Today the WS-I announced a bunch of implementations of a sample application they’d speced out. Seems like a good idea.

I downloaded a couple of them, and was very pleased to see a series of URIs that appeared as though they were identifying domain objects;

http://localhost:8080/wsi/scm/logging
http://localhost:8080/wsi/scm/retailer
http://localhost:8080/wsi/scm/warehousea
http://localhost:8080/wsi/scm/warehouseb
http://localhost:8080/wsi/scm/warehousec
http://localhost:8080/wsi/scm/manufacturera
http://localhost:8080/wsi/scm/manufacturerb
http://localhost:8080/wsi/scm/manufacturerc

For a moment there, I thought my days of REST promotion were over and that secretly and collectively, WS-I members had “got it”. But alas, that wasn’t the case.

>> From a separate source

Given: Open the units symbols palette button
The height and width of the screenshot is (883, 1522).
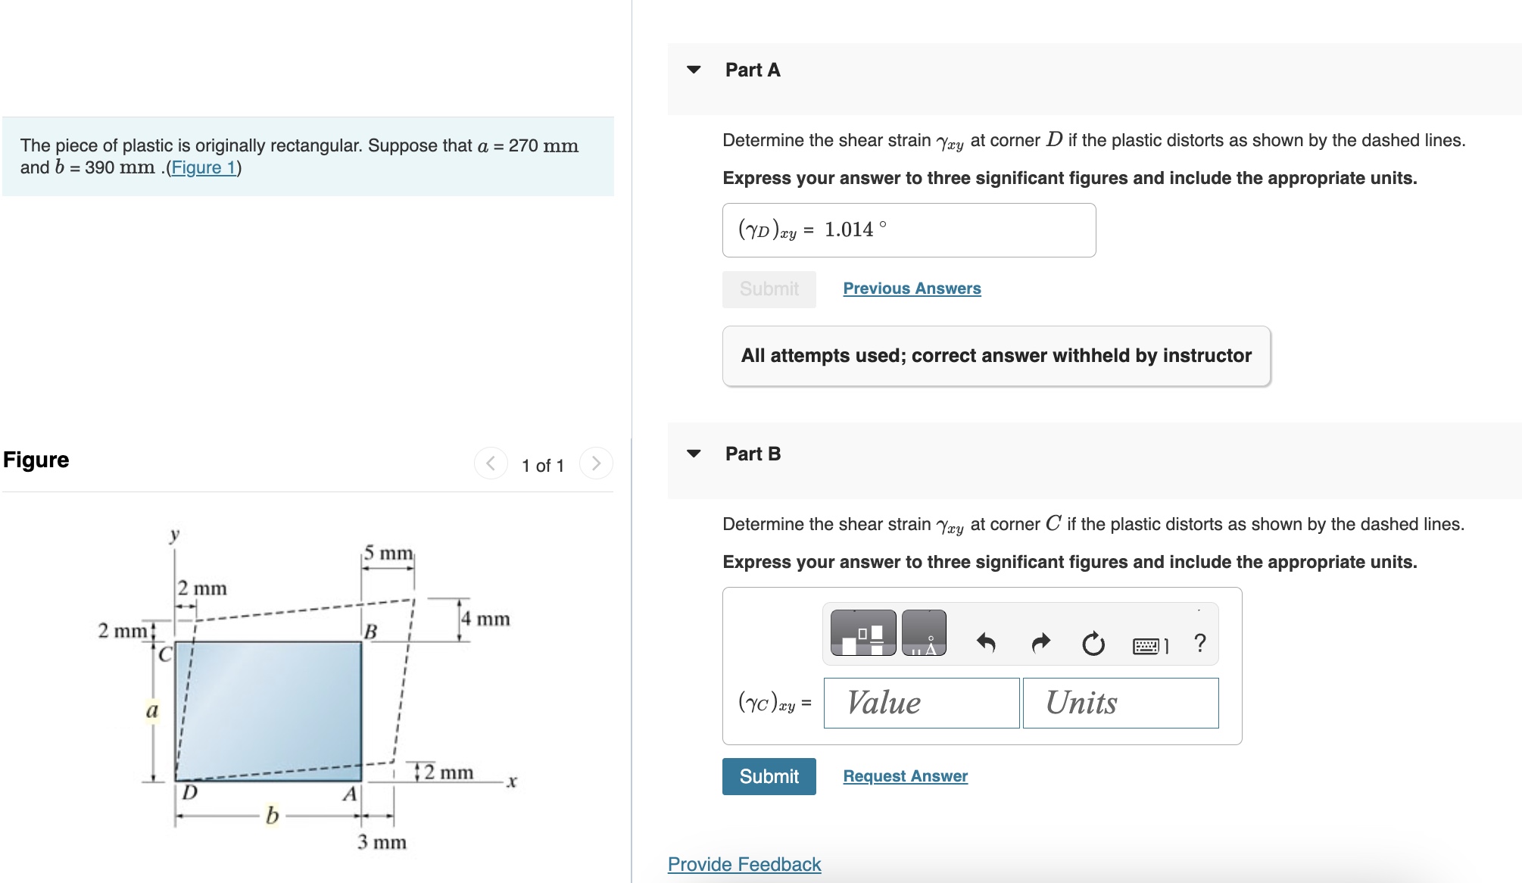Looking at the screenshot, I should 924,632.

Though you can invoke GET on the URIs, all they return – at least in the case of BEA’s WarehouseA URI is an HTML description of the object, include exposed operations and sample code. Bowstreet’s URI returns a SOAP fault, Sun’s returns an HTML page describing the state of the SOAP services, IBM’s returns a prophetic HTML page, and Microsoft’s returns an indication that GET isn’t supported at all. Ditto for Oracle.

So why wasn’t the returned document a description of the state of the warehouse, including inventory information? Once you’ve got the URI for a domain object (kudos on that, at least), why not serialize the state of that domain object as a response to GET requests?